Negotiating: Do You Know the Silent Advantage of Sellers?


In negotiations, we typically think of the buyer as being in a more powerful position than the seller. Unless you’re fortunate enough to be the only supplier that can provide what your buyers need, you may be interested in an insightful technique that can help you leverage winning bids. Ralph Waldo Emerson said, “Our strength grows out of our weaknesses.” Although he never tried selling anything to bio/pharma companies, he was a pretty smart guy, so let’s have a closer look at this idea.

While the buyer usually has the upper hand, possessing this power also can impair his ability to have insight into the seller’s position. This potentially gives the seller the silent advantage of being able to rebalance the scales to gain a more persuasive foothold and win the sale. By recognizing this inherent and useful paradox, the seller can go into the negotiation with the right perspective, and armed with the right information.

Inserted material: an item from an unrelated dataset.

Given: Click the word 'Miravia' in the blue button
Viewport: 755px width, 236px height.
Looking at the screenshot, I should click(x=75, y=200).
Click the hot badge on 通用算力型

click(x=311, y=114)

There’s a very good blog posting on this subject by Carolyn O’Hara on the HBR Blog Network. She recommends the following preparation for sales negotiation meetings:

1. Buck yourself up: define the unique attributes that you bring to the table.
2. Be prepared: bring the exact information that supports your case, including being prepared to handle price objections.
3. Be a good listener: build trust by genuinely showing interest and asking good questions that demonstrate that you understand the buyer’s concerns and issues.
4. Remain calm and steady: don’t make the mistake of being reactive or allow yourself to be baited. Stay focused on your goals, especially if the buyer’s behavior is distracting.
5. Be nimble: rather than limit yourself to a single strategy, be prepared to respond to unexpected demands by asking questions to get a better understanding.